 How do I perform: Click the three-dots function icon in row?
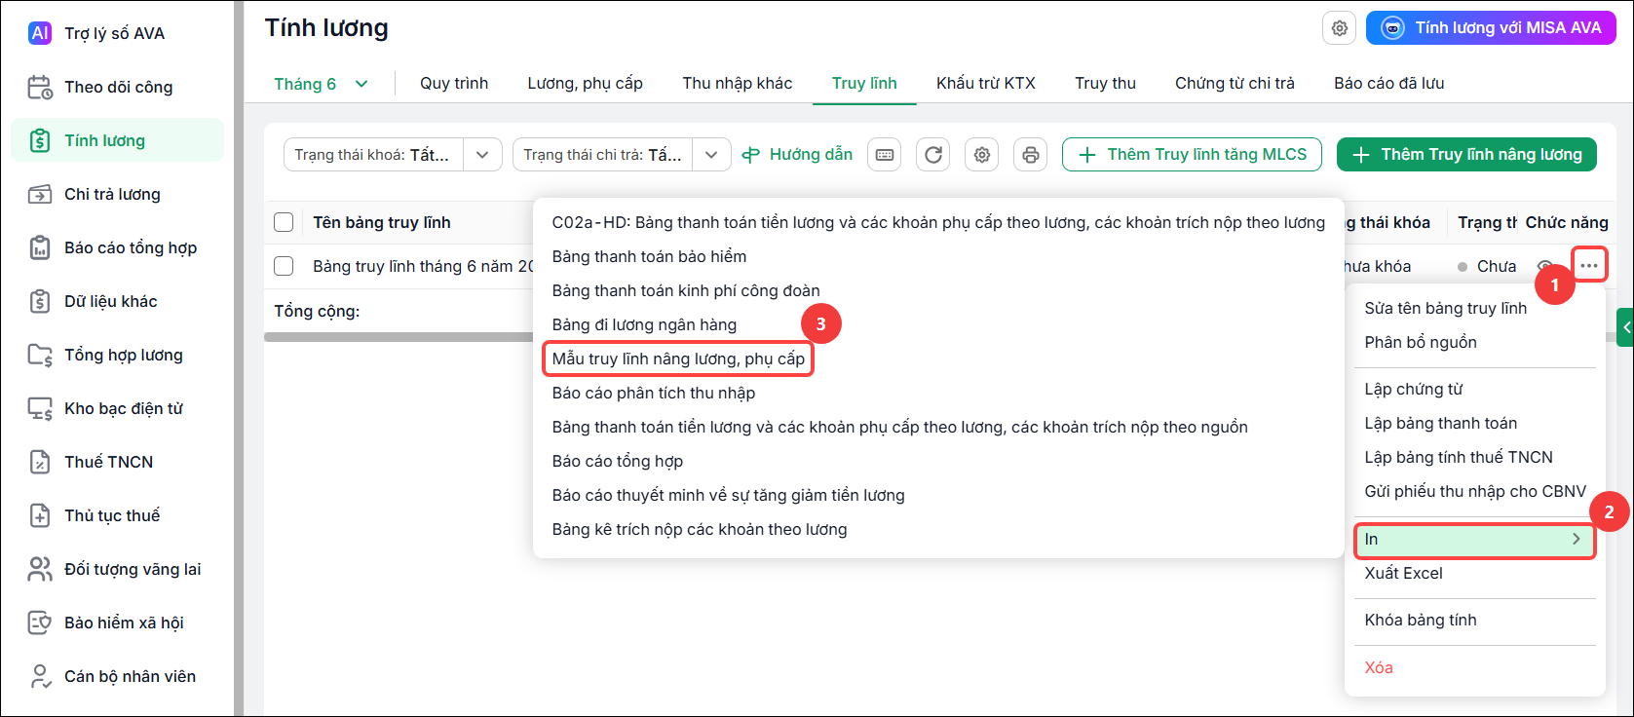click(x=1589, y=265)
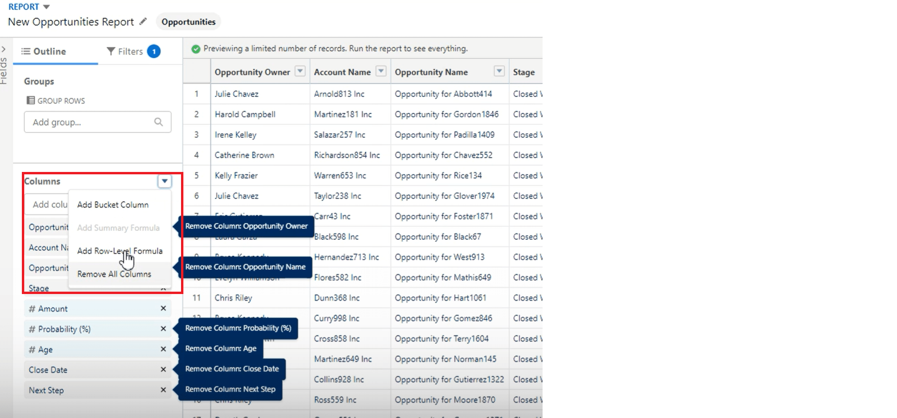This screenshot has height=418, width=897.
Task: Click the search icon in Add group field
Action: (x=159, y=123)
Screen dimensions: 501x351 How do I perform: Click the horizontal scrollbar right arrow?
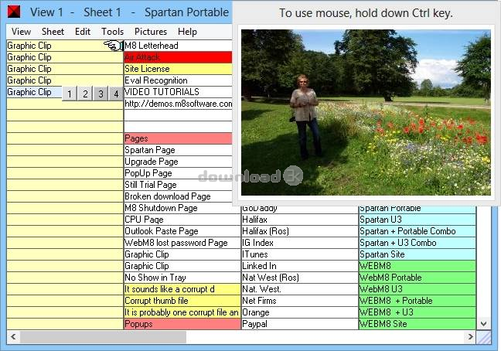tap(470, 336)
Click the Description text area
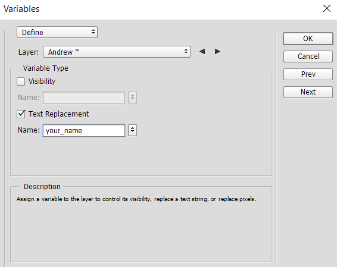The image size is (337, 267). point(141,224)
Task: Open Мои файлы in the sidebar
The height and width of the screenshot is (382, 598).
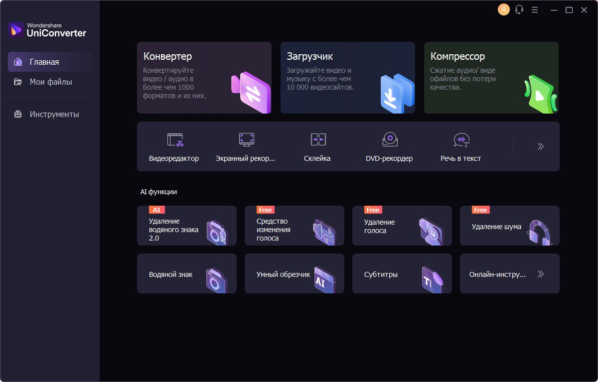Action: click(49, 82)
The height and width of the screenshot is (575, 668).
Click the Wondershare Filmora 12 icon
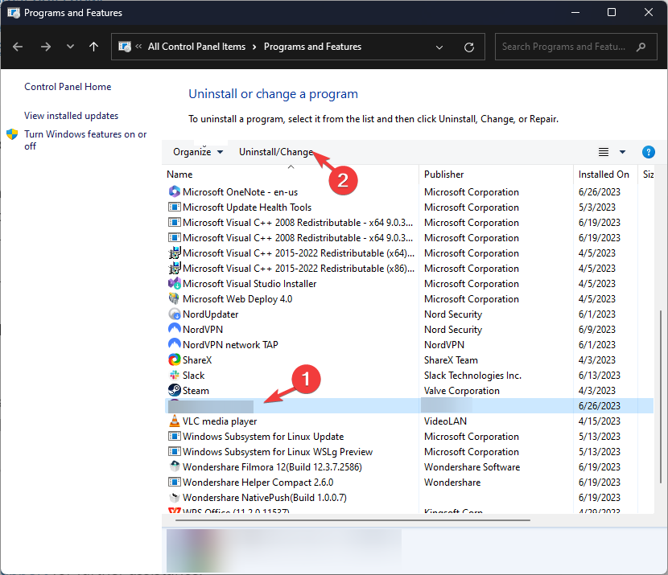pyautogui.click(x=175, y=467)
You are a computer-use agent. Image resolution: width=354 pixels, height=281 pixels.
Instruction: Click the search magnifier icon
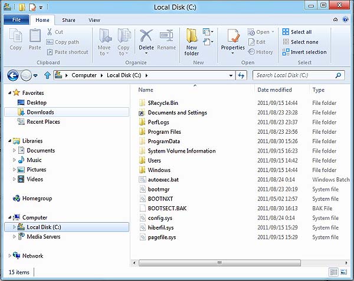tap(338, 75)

*EXERCISE DETAILS*. An exact copy of the lines above, from the first through the line that holds "The height and width of the screenshot is (575, 668).", is what is needed; leave the pictures out.

*WRITTEN ANSWER*.
 How do I perform: Click the three-dots function icon in row?
click(x=1589, y=265)
This screenshot has height=418, width=897.
Task: Click the search icon in Add group field
Action: (x=159, y=123)
Screen dimensions: 501x351 How do I perform: Click the horizontal scrollbar right arrow?
tap(470, 336)
Click the Description text area
The image size is (337, 267). point(141,224)
Task: Open Мои файлы in the sidebar
The height and width of the screenshot is (382, 598).
Action: click(49, 82)
The height and width of the screenshot is (575, 668).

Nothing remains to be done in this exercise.